The Effects of Dapagliflozin on Systemic and Renal Vascular Function Display an Epigenetic Signature

• Published in: The journal of clinical endocrinology and metabolism Vol. 104; no. 10; pp. 4253 - 4263
• Main Authors: Solini, Anna, Seghieri, Marta, Giannini, Livia, Biancalana, Edoardo, Parolini, Federico, Rossi, Chiara, Dardano, Angela, Taddei, Stefano, Ghiadoni, Lorenzo, Bruno, Rosa Maria
• Format: Journal Article
• Language: English
• Published: Washington, DC Endocrine Society 01.10.2019; Copyright Oxford University Press; Oxford University Press
• Subjects: Adult; Aged; Aldosterone; Analysis; Analysis of Variance; Antidiabetics; Benzhydryl Compounds - administration & dosage; Blood Glucose - drug effects; Blood pressure; Care and treatment; Catecholamines; Congestive heart failure; Dapagliflozin; Diabetes mellitus (non-insulin dependent); Diabetes Mellitus, Type 2 - complications; Diabetes Mellitus, Type 2 - diagnosis; Diabetes Mellitus, Type 2 - drug therapy; Diabetes therapy; Diuresis; Epigenesis, Genetic - drug effects; Epigenetic inheritance; Epigenetics; Female; Glomerular filtration rate; Glomerular Filtration Rate - drug effects; Glucosides - administration & dosage; Hospitals, University; Humans; Hydrochlorothiazide; Hydrochlorothiazide - administration & dosage; Hypertension; Hypertension - complications; Hypertension - diagnosis; Hypertension - drug therapy; Italy; Magnesium; Male; MicroRNAs - drug effects; MicroRNAs - genetics; Middle Aged; Prognosis; Renal Circulation - drug effects; Renal function; Renin; Sodium-Glucose Transporter 2 Inhibitors - administration & dosage; Statistics, Nonparametric; Structure-function relationships; Treatment Outcome; Type 2 diabetes; Up-Regulation; Wave propagation; Italy
• ISSN: 0021-972X; 1945-7197; 1945-7197
• DOI: 10.1210/jc.2019-00706

Abstract Context Mechanisms mediating the cardiovascular and renal protection exerted by SGLT2 inhibitors are still partially unknown.
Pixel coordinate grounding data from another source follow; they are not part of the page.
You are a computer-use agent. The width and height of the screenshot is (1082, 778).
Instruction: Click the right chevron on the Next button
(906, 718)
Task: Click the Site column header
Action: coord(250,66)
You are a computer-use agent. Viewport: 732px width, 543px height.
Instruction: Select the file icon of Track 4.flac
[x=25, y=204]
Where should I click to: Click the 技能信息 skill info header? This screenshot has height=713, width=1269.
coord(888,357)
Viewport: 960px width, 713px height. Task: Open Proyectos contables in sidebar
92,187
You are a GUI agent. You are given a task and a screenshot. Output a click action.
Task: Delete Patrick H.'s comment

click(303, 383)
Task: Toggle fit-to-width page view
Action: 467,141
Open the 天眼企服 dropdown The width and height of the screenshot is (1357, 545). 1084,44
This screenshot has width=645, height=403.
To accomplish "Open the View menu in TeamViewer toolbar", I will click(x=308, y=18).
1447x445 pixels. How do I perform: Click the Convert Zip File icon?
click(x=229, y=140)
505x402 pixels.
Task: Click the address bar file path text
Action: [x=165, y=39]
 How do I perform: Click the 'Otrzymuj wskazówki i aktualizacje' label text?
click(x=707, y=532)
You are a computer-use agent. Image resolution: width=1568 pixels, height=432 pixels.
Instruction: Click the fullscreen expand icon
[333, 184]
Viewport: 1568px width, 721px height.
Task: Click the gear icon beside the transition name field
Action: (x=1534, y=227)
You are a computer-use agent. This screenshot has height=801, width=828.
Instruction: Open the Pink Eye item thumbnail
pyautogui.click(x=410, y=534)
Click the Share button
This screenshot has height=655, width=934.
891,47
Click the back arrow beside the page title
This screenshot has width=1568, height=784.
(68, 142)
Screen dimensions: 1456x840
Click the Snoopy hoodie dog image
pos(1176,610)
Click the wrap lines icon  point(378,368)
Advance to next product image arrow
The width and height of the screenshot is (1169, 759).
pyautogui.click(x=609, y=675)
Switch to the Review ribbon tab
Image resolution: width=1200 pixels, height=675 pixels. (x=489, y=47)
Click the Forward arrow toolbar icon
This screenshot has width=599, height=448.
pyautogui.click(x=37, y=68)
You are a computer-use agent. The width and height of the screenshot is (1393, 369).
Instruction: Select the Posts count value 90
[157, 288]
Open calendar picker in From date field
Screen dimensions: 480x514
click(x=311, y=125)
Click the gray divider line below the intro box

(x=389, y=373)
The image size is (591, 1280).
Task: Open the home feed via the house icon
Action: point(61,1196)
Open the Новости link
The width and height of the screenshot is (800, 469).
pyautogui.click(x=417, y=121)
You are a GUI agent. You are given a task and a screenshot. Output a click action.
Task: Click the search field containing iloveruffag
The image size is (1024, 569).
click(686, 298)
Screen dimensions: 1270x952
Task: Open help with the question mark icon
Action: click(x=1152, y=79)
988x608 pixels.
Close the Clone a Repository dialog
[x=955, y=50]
We investigated whether dapagliflozin modulates systemic and renal vascular function and structure, and induces epigenetic modifications. Subjects and Methods Forty hypertensive patients with type 2 diabetes were randomly assigned to 4-week treatment with dapagliflozin 10 mg or hydrochlorothiazide (HCT) 12.5 mg. Routine analyses; plasma renin activity; aldosterone, catecholamine, and 24-hour urinary electrolyte levels; flow-mediated dilation (FMD) of the brachial artery; carotid-femoral pulse-wave velocity (PWV); augmentation index; and resistive index and dynamic renal resistive index (DRIN) were measured at baseline and after treatment. Circulating miRNAs (miRs) related to heart failure (miR30e-5p, miR199a-3p), endothelial dysfunction (miR27b and miR200b), and renal function (miR130b-3p, miR21-5p) were assessed and related to the effects of treatments. Results Dapagliflozin and HCT marginally lowered blood pressure. Fasting glucose was lowered, whereas 24-hour diuresis, glycosuria, and osmolar clearance were increased by dapagliflozin (P < 0.001 for all), without affecting sodium excretion and glomerular filtration rate. Magnesium levels significantly increased after dapagliflozin treatment (P = 0.02). Neither dapagliflozin nor HCT modified FMD or PWV. DRIN did not vary in the dapagliflozin group, whereas it increased in the HCT group (P = 0.047 for time by treatment interaction). Both treatments induced variations in the expression of some miRs; dapagliflozin, but not HCT, significantly up-regulated miR30e-5p and downregulated miR199a-3p. Conclusion A putative epigenetic regulation of the protecting cardiovascular effect exerted by SGLT2 inhibitors was found. Dapagliflozin might exert nephroprotection by preserving renal vasodilating capacity. Hemodynamic and systemic vascular effects of dapagliflozin undergo epigenetic regulation that favorably affects two miRs involved in heart failure.